* Try it: Among the lines below, a stretch begins at the one with "Given: Select the blue" and ends at the one with "You are a computer-use agent. 417x792 pixels.". Repeat that stretch exactly, ends included.

****************************************

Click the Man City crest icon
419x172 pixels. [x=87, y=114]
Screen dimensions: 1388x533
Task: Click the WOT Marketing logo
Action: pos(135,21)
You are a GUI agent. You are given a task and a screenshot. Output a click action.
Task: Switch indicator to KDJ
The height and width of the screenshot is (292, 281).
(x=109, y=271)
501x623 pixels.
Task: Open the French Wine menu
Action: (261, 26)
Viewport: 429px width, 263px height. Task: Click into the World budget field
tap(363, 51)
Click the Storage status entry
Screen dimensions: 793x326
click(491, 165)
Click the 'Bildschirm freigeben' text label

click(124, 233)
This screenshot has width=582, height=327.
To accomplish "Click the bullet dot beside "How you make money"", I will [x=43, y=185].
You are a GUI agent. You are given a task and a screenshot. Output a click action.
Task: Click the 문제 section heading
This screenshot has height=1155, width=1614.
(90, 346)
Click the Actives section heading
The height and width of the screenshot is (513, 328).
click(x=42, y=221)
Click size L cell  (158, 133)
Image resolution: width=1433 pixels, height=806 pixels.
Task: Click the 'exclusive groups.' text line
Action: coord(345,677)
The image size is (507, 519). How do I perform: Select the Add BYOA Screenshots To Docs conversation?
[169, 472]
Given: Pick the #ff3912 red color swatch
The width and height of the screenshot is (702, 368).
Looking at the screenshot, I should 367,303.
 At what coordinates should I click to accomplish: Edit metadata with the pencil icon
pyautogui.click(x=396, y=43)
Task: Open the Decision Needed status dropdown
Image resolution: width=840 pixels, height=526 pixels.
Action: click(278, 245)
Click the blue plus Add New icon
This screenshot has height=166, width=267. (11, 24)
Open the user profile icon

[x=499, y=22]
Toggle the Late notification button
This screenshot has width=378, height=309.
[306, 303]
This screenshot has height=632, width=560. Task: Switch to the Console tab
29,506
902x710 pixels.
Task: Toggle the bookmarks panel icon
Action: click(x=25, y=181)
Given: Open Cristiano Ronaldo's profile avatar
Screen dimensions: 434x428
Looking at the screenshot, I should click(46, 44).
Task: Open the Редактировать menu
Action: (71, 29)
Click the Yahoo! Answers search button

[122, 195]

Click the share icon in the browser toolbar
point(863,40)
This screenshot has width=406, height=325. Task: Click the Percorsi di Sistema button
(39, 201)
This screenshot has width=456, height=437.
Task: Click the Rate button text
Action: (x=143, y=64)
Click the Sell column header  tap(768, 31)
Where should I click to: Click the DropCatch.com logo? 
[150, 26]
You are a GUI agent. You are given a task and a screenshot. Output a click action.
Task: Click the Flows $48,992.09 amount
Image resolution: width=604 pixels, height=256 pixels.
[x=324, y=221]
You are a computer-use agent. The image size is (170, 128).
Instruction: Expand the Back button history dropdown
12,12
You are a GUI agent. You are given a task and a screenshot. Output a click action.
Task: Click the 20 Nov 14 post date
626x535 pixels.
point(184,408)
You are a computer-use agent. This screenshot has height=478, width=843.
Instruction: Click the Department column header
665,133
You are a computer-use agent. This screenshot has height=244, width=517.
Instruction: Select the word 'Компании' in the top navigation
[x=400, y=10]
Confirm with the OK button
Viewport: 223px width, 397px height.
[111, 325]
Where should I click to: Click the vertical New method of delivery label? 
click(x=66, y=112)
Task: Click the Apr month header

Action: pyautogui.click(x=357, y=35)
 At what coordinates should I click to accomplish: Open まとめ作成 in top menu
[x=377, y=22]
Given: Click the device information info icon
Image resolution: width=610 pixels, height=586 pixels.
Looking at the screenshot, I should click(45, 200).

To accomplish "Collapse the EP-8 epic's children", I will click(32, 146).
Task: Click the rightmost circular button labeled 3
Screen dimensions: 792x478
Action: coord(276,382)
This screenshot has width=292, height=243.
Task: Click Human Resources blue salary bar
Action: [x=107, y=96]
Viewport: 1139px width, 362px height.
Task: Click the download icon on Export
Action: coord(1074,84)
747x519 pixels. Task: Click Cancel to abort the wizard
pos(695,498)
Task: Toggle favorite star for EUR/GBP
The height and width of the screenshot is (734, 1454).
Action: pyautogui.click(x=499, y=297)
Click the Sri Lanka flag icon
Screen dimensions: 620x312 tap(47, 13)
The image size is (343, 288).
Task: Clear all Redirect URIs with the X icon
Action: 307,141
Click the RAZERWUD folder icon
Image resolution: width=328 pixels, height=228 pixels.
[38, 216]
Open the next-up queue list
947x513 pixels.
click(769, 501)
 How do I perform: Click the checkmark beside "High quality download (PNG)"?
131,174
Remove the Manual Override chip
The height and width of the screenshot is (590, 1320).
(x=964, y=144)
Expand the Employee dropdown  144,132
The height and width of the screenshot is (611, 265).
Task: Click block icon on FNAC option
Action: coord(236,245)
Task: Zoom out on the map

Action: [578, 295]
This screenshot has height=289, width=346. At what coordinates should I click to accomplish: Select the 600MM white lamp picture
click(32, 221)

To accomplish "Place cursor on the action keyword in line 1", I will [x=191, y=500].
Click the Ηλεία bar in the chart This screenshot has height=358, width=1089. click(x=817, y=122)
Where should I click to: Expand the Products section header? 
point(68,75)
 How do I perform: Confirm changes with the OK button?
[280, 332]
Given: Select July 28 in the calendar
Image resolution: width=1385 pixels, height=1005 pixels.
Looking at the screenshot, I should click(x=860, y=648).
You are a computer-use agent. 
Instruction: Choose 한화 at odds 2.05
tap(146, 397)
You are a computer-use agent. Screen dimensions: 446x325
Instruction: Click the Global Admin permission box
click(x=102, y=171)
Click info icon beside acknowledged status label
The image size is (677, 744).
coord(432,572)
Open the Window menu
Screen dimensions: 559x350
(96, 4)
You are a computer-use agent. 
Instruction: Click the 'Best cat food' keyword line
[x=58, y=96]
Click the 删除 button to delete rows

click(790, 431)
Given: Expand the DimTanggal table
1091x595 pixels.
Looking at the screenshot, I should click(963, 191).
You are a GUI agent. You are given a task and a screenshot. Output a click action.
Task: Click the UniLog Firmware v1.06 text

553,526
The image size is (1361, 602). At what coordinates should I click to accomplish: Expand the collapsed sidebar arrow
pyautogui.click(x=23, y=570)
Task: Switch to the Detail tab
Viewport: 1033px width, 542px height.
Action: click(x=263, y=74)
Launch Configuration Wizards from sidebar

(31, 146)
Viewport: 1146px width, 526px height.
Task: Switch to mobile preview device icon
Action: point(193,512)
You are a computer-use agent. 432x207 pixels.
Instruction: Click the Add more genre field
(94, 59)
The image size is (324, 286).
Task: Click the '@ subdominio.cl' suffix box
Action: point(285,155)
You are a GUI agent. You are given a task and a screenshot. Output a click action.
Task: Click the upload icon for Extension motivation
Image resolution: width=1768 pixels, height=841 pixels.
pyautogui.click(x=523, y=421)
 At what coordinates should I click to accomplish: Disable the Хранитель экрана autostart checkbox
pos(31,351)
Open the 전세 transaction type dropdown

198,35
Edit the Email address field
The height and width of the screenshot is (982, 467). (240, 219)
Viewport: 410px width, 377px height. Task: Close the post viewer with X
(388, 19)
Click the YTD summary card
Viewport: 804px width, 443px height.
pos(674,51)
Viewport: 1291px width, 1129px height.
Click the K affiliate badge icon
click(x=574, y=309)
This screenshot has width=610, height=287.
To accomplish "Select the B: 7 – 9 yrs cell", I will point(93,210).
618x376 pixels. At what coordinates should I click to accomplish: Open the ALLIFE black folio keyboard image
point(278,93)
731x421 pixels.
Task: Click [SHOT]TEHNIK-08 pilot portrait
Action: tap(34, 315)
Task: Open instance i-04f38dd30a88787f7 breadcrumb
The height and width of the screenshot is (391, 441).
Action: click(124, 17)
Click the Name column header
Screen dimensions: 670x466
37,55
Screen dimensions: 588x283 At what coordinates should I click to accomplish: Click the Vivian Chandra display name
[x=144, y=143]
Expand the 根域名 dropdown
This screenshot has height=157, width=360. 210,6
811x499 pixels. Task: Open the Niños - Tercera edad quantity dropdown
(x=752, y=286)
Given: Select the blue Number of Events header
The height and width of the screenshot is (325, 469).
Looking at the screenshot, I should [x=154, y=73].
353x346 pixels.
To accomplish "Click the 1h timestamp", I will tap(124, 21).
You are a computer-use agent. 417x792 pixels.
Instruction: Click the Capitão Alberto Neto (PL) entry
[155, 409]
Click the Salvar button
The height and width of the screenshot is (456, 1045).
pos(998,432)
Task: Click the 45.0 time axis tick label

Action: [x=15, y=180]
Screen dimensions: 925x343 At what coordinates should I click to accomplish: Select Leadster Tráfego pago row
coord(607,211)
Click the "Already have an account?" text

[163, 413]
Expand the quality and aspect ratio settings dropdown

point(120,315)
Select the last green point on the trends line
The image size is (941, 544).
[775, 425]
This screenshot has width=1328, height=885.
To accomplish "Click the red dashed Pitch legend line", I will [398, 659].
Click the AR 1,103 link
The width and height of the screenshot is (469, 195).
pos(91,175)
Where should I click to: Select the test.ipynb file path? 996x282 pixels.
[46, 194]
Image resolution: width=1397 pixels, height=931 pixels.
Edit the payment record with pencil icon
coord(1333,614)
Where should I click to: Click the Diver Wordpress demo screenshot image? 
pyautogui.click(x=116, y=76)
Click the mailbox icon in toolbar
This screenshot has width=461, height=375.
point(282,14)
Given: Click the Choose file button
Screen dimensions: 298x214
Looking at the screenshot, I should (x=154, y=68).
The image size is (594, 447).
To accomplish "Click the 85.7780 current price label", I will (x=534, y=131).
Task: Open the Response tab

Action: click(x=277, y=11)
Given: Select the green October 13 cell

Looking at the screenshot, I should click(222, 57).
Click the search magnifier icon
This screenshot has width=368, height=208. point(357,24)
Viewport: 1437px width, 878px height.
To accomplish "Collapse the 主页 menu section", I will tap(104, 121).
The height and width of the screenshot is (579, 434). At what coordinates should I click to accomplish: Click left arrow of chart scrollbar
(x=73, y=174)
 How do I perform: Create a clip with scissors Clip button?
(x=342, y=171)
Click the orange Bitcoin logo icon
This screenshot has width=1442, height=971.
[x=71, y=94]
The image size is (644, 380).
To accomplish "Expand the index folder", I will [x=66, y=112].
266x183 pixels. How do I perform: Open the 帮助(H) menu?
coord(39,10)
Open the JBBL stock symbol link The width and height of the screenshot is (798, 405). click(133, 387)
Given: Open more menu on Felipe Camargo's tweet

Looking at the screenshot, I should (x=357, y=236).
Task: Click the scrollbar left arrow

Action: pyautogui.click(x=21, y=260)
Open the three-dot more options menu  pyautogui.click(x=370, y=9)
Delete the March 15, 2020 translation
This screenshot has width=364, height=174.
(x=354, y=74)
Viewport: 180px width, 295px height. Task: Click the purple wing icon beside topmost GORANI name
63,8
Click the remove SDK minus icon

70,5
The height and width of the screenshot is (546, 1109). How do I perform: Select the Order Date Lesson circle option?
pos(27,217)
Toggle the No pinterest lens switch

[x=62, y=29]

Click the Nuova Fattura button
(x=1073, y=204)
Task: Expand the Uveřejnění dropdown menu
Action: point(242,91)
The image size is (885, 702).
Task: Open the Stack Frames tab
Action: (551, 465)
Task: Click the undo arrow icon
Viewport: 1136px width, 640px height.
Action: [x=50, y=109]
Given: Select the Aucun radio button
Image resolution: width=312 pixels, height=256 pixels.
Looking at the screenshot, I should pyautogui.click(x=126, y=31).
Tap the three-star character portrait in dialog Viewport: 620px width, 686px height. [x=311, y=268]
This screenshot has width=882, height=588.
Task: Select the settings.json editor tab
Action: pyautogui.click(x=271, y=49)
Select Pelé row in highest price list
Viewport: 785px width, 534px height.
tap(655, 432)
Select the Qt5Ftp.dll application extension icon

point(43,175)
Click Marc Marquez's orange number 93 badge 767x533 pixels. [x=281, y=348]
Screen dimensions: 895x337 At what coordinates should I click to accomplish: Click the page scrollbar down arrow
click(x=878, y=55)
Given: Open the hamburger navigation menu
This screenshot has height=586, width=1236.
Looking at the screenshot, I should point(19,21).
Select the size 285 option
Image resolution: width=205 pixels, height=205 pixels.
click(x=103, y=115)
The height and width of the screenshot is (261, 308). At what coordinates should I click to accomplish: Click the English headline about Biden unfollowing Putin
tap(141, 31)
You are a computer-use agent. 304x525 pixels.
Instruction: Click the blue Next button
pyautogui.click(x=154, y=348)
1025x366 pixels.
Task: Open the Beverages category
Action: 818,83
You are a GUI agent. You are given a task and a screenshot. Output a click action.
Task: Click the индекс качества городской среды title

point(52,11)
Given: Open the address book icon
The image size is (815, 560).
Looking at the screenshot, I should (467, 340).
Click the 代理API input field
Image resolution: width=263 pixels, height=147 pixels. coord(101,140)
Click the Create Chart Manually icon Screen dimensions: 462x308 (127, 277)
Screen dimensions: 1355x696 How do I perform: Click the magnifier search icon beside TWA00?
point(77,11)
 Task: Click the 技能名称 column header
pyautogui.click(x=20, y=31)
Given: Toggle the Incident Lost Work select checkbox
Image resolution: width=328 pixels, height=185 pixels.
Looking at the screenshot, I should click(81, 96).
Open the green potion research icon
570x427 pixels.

****************************************

* Response to this task:
Given: Select the blue Number of Events header
The height and width of the screenshot is (325, 469).
Looking at the screenshot, I should [x=154, y=73].
353x346 pixels.
To accomplish "Click the 1h timestamp", I will tap(124, 21).
You are a computer-use agent. 417x792 pixels.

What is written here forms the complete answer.